The Moscow Exchange, Russia’s main venue for trading in stocks, bonds, currencies and derivatives, is to float on its own platform in an attempt to revitalise Russia’s capital markets and convince companies to list domestically rather than abroad.
Promoting Moscow’s markets has been backed by the Kremlin in a bid to transform the Russian capital into a global financial centre. President Vladimir Putin recently called for upcoming privatisations of state assets to be held in Russia.
Analysts caution, however, that it will be difficult to break a trend for Russian companies to seek listings in London or New York, continued scepticism about shareholder rights in Russia and a slump in local share trading volumes.
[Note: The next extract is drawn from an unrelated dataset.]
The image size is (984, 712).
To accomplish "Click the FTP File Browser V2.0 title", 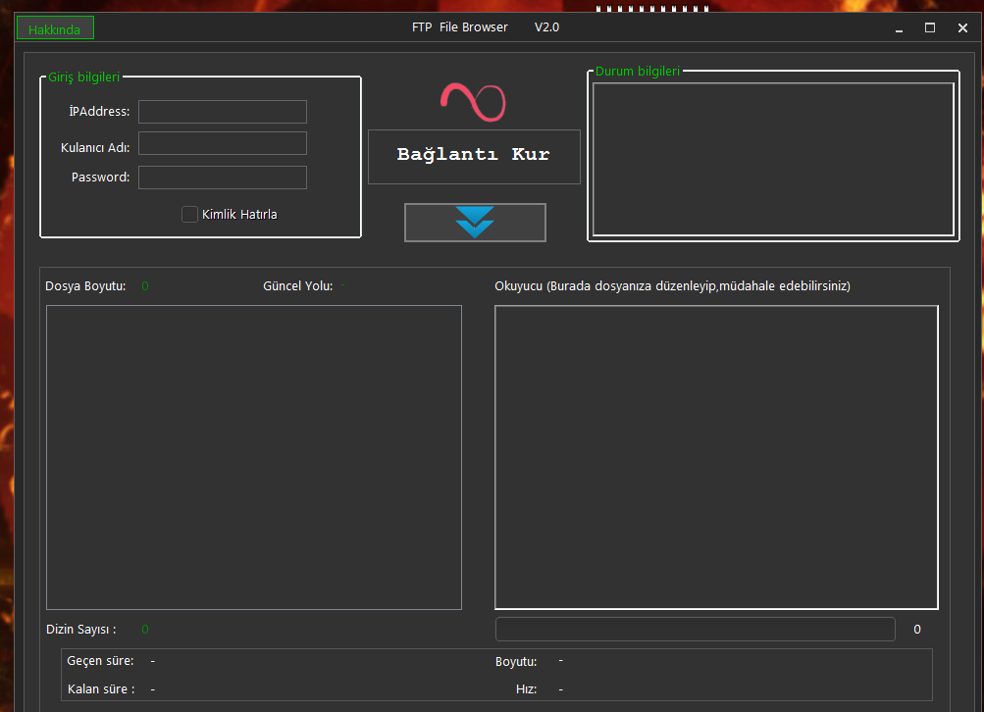I will [485, 27].
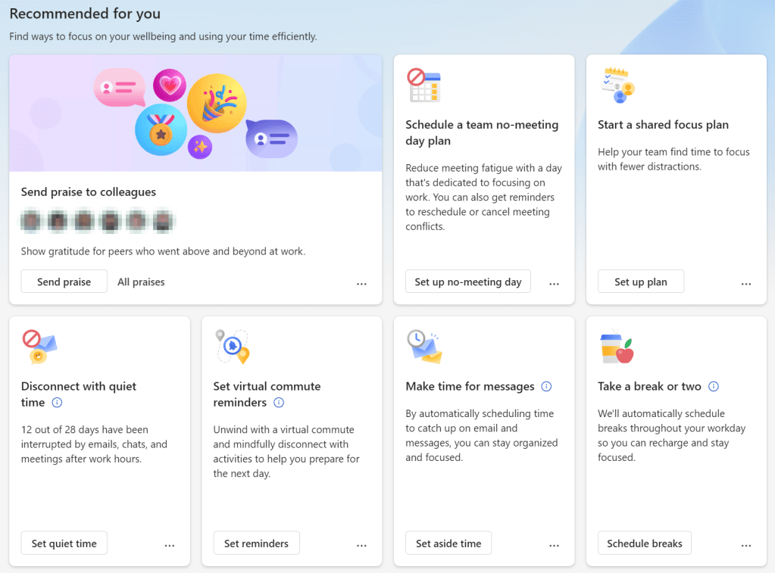Show info for Take a break or two
The height and width of the screenshot is (573, 775).
coord(713,386)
The exchange, formed in 2011 through the merger of Moscow’s two largest stock exchanges, Micex and RTS, set an indicative price range for its initial public offering (IPO) of between 55 and 63 roubles, confirming a Reuters report on Friday.
That values it at between $4bn and $4.6bn based on a share count of 2.197bn.
Around 60% of the 15bn roubles ($500mn) of proceeds will go to selling shareholders while around 40% will go to the company, which is raising money to invest in IT and its clearing business.
The company may increase the size of the offering, if there is enough demand, by up to 5bn roubles.
The company and shareholders selling through a Micex subsidiary will be subject to a lock-up preventing them from selling any more shares for 180 days, the company said in a statement, without specifying any restrictions that previous RTS shareholders might have.
The exchange’s largest shareholder is Russia’s central bank, which will retain its 24.3% stake.
Other shareholders are banks and brokers such as Sberbank with 10.3%, Unicredit, VTB, Gazprombank, US private equity fund Cartesian Capital and the state-backed Russian Direct Investment Fund (RDIF).
The RTS’ shareholders before the 2011 merger were large investment banks, according to an archived version of its website.
During the merger, five RTS shareholders — Renaissance Capital, Alfa Bank, Aton, Troika Dialog and Da Vinci Capital — agreed to sell a controlling stake to Micex. The exchange declined to comment on the identity of other RTS shareholders.
The Moscow Exchange said that VTB Capital, acting as a manager in the offering, will have the right to acquire up to 13% of the issued shares.
Dividends of no less than 30% of consolidated net profit will be paid for 2012 and 40% of profit will be spent on this year’s dividend payout. Next year, half of the exchange’s profit will go to paying dividends, it said.
Final pricing of the IPO is expected Feb. 15 and trading of the shares will start the same day under the symbol Moex.